● **WORK REQUIRED**: Beginning at the line that includes "Više informacija na" in the entries below, print each line exactly as it appears, through the last one.

● **EXERCISE INPUT**:
· · · · ·

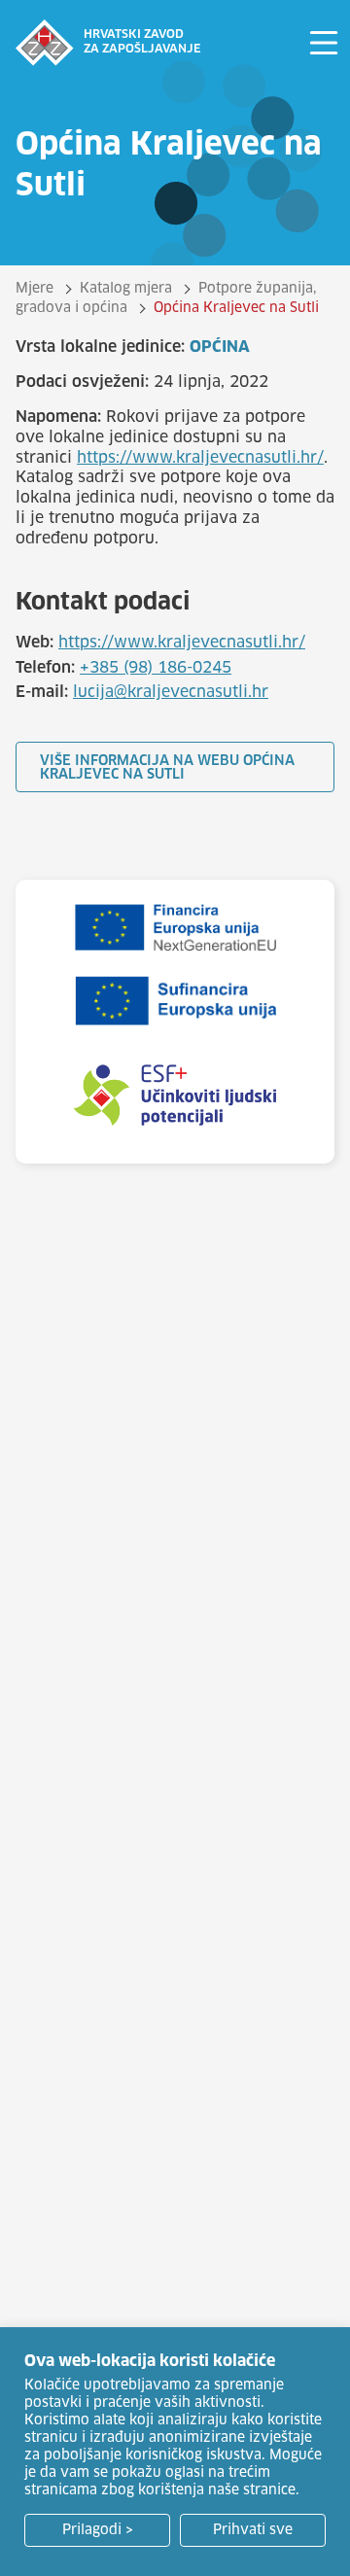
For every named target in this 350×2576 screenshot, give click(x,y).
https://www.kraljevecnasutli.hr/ (200, 458)
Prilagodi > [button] (97, 2530)
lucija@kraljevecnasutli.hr (170, 692)
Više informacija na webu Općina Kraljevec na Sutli (167, 768)
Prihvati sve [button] (253, 2530)
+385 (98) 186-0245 (155, 668)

· · · · ·

● **TASK RESULT**:
Više informacija na webu Općina Kraljevec na Sutli (167, 768)
Prihvati sve [button] (253, 2530)
+385 (98) 186-0245 (155, 668)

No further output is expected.